Sunday, April 15, 2012
Book Blogger Confessions #8: Review Requests
Book Blogger Confessions is a meme that posts the 1st and 3rd Monday of every month, where book bloggers "confess" and vent about topics that are unique to us.
Feel free to share, vent and offer solutions. Just keep it respectful - no bashing authors or other bloggers! If you want to participate just grab our button and include it in your post with a link to either Tiger's All Consuming Media or For What It's Worth. We will be providing a linky at the end of our posts so people can "hop" to see all the participants answers.
Also feel free to offer suggestions for future Book Blogger Confession topics.
Question: Review/Guest post requests:
Do you have a review request policy? Has it changed over time?
I do have a review policy and I update it every few months. I have narrowed the genres that I accept and I no longer guarantee a review after accepting the book. I have also added that I might not be able to read or review the book for up to 2 months.
How do you handle requests that don’t meet your criteria?
If the author obviously hasn't read my review policy or sends a mass email request with multiple spelling errors or gets my blog name wrong I don't always email a response or I politely decline. Otherwise I try to respond to each request.
I sort requests. I decline if it's not a book I would be interested in now or in the future. If a review request sounds interesting but I don't have time to read/review at that time, I let the author know that I may have an opening in the near future and I have a folder for those requests to get back to them.
In the past, what types of "pitches" have caught your attention? Are there any (non-specific) examples of requests that are off-putting to you as a blogger?
*What works: (for me)
-A clear, simple request explaining a little about the author, the book and any author links. Something that shows you've read a few of my reviews to understand my likes/dislikes always helps.
I like links to Amazon and Goodreads to see what others are saying but neither good or bad reviews are a deciding factor in my decision.
*What doesn’t work:
- Hearing about an authors personal life. Unless the book is autobiographical and it pertains directly to the story I don’t like knowing an authors personal details or real life struggles. I may empathize with the authors situation but I'm even less likely to accept the request for fear of offending them with a potentially negative review. (This is the biggest request faux pas IMO - the author seems too emotional and it makes the professional blogger/author relationship too personal right out of the gate) A friendly rapport is great but not too friendly - or personal......just my opinion.
-Trying to “sell” me on the book by including dozens of reviews by people I’ve never heard of. Short review snippets are ok but neither of us has a lot of time to read emails all day so clear and to the point works best with me.
-Promising high traffic or cross promotion if I review a book, host a guest post or author giveaway. That's not how I choose what to read or feature on my blog. If I read a book or host an author it’s because I find the book/author interesting. Traffic is nice but that’s not even close to a deciding factor.
- The “Bloggers are the greatest thing ever – please review my book” mass market email. I appreciate the sentiment and I know it takes time to write individual emails to everyone but those types of requests take too long to read and don’t really tell me anything about the author or their book. A simple thank you for your time & maybe “I appreciate what you do” at the end of an email would be a better approach.

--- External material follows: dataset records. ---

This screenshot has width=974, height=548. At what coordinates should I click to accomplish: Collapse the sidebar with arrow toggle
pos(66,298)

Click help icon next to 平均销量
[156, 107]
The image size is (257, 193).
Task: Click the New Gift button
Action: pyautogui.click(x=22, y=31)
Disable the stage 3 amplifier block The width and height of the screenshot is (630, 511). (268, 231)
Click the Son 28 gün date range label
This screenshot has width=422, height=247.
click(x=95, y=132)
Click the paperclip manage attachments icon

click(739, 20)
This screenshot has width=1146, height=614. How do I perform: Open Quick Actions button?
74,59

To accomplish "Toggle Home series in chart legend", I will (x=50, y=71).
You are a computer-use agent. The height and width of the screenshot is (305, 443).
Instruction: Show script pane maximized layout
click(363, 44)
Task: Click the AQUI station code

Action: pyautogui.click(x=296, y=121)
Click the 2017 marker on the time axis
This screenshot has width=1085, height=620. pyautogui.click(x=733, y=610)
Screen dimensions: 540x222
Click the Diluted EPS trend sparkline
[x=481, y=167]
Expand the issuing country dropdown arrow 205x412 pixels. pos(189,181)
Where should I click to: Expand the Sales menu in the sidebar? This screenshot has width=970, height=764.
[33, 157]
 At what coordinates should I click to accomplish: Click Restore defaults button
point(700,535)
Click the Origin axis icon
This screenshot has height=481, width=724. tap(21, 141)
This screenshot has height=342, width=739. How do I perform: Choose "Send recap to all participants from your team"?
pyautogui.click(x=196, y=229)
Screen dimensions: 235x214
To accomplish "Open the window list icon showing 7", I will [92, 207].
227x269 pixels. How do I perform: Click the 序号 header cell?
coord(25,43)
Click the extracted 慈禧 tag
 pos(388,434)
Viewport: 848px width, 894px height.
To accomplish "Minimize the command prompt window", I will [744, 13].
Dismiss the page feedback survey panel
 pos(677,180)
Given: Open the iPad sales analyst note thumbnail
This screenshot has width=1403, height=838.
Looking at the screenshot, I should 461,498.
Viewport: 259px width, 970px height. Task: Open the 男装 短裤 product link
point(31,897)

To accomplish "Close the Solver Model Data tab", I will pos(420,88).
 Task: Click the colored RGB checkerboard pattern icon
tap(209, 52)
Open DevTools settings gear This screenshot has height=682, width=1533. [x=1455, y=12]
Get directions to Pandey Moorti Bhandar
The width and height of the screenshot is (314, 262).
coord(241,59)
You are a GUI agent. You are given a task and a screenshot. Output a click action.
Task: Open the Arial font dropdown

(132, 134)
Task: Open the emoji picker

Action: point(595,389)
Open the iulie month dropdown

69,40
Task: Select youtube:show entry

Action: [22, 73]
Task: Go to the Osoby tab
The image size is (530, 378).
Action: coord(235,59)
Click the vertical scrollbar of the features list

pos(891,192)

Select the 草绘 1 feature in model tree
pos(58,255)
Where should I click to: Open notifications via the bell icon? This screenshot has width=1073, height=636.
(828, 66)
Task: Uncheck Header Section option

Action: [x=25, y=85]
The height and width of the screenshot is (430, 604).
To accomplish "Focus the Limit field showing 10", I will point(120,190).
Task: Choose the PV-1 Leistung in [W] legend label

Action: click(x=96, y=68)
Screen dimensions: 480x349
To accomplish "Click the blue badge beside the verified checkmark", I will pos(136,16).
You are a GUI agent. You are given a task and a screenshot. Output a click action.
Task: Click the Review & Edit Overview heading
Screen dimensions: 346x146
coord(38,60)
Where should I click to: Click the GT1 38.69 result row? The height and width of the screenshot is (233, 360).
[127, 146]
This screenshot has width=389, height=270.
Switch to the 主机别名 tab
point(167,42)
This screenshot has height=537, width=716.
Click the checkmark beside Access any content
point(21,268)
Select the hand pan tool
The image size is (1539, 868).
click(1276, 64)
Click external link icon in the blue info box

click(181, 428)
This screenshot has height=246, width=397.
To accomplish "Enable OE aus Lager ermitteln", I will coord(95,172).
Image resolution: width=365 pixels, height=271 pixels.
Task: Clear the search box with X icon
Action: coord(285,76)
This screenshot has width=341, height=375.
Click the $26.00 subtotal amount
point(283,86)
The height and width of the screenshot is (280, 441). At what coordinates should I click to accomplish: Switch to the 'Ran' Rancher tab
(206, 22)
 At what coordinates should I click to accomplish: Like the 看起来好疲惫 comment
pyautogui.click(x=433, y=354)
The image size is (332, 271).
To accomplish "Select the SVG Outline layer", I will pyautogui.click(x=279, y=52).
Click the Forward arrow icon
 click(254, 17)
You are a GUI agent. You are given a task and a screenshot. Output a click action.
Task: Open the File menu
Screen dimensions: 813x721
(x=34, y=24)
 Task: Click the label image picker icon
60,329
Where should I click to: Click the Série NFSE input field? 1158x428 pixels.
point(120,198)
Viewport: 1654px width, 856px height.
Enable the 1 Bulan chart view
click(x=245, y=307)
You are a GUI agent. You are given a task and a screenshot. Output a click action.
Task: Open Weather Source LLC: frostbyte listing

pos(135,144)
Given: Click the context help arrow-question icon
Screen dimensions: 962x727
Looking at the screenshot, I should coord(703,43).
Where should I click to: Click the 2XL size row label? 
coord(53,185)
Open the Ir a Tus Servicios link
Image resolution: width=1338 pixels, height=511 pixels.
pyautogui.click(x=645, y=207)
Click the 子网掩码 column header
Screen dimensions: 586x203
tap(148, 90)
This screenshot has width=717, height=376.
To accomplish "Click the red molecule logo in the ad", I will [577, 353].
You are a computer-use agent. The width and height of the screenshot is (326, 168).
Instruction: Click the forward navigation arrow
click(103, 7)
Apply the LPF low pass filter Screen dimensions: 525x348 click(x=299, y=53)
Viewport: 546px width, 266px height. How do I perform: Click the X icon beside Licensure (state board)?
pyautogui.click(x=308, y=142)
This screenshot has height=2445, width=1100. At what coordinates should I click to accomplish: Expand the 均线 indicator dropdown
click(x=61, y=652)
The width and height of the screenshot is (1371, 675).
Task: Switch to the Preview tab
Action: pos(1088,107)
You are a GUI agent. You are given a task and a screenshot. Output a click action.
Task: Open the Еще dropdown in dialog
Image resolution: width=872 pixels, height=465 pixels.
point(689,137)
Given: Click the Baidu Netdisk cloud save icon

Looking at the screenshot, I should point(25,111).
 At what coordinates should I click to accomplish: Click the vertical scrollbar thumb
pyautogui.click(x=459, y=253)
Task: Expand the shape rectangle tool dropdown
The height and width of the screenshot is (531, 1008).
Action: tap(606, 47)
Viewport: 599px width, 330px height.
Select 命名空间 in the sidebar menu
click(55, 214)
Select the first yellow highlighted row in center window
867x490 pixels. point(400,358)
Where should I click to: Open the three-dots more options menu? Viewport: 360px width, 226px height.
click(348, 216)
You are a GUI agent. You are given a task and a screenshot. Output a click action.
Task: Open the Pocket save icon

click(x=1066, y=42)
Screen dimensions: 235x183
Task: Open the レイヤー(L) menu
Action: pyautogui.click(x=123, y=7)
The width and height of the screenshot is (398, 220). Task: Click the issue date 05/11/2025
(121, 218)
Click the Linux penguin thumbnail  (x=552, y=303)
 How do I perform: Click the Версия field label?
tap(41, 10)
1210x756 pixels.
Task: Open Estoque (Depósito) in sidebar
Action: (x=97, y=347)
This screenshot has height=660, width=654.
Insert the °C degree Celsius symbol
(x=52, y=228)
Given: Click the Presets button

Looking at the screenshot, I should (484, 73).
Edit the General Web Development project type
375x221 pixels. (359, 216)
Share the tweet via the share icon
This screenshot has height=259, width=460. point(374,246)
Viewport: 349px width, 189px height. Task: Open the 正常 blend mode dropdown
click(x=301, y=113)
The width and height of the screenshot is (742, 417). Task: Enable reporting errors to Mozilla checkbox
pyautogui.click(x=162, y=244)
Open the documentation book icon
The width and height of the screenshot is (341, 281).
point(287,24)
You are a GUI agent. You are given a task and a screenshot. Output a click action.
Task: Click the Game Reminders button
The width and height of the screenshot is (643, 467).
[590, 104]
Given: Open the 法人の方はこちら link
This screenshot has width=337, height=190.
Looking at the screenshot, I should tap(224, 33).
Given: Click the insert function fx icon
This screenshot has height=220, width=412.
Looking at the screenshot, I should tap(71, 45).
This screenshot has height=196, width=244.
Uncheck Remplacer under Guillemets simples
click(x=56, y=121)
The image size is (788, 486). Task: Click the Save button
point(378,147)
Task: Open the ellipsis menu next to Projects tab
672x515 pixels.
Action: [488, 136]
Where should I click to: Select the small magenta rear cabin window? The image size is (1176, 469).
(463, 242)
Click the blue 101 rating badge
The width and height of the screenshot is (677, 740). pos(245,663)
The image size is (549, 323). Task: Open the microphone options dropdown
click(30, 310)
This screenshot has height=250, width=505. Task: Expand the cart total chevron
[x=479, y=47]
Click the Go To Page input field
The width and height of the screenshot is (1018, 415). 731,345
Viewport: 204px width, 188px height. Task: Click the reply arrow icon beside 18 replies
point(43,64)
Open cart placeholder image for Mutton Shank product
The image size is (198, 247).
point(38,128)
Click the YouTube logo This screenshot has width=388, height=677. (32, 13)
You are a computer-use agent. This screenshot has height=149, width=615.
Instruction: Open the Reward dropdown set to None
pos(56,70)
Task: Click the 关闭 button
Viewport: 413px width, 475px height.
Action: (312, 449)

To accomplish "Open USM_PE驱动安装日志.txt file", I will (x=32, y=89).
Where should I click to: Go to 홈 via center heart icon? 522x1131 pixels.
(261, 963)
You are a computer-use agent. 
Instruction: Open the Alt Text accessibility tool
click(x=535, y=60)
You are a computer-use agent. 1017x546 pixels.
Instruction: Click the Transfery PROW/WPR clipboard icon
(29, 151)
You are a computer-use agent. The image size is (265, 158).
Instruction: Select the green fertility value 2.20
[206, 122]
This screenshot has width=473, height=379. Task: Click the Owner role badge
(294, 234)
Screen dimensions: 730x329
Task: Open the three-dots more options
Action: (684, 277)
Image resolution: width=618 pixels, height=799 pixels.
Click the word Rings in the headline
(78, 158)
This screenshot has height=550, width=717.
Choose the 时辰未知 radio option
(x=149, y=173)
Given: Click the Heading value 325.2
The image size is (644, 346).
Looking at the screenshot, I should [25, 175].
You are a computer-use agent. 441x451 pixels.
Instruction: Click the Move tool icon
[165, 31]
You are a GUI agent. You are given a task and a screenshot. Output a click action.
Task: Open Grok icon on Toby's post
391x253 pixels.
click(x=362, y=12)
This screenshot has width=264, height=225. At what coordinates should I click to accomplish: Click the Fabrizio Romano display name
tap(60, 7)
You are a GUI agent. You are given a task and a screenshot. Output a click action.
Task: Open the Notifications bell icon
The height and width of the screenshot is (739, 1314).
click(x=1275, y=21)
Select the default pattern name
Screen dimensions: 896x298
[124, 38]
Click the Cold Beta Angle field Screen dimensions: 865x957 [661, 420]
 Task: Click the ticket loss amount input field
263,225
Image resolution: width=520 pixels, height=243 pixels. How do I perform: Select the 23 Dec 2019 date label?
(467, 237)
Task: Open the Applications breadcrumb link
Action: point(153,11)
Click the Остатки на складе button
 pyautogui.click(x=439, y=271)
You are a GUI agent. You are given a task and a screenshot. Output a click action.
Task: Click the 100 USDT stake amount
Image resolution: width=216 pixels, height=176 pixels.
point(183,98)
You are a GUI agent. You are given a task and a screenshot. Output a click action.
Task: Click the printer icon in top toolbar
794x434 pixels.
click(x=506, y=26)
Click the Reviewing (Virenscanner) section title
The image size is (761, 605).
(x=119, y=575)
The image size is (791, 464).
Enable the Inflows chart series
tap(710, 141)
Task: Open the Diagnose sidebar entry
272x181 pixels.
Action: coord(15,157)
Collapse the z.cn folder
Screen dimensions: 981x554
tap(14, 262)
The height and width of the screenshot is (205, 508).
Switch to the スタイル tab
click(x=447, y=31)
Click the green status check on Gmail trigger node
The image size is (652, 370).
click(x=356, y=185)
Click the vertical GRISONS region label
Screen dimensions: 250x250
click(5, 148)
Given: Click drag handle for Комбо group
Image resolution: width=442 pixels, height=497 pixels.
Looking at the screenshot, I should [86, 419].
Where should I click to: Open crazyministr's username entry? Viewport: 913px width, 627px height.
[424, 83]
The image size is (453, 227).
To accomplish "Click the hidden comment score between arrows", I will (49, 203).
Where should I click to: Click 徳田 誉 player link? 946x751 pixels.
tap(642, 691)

Bottom line. I don't have time to read and review every book that I want to. I REALLY wish I did. A nice cover will catch my eye. A request that is polite but informative *about the book* - one that shows the author paid attention to my review policy will grab my attention more than one filled with pleading or warning me that I’m missing out on something great.
I absolutely HATE sending rejection letters for review requests. Especially debut or self pub authors who take a lot of heat these days. I want to give every book and author a chance. I try go through all the requests once a week. I find almost all authors appreciate a response even if you aren't going to be able to review their book. They took the time to reach out so I try to be respectful of that even if I can’t get to their book yet.
There have been many requests that I turned down but the author was so kind about it that it stayed in the back of my mind and I'll buy the book if I happen to see it on Amazon etc. months later. Goodwill goes a long way.
I'm sure this works both ways in how we treat authors.
Upcoming BBC questions:
Monday – May 7th: Comments. The holy grail of blogging success! What type of posts do you leave comments on? How do you try to encourage more comments on your blog? Do you respond to people who leave comments on your posts? How do you handle negative/spam comments? Do you use captcha?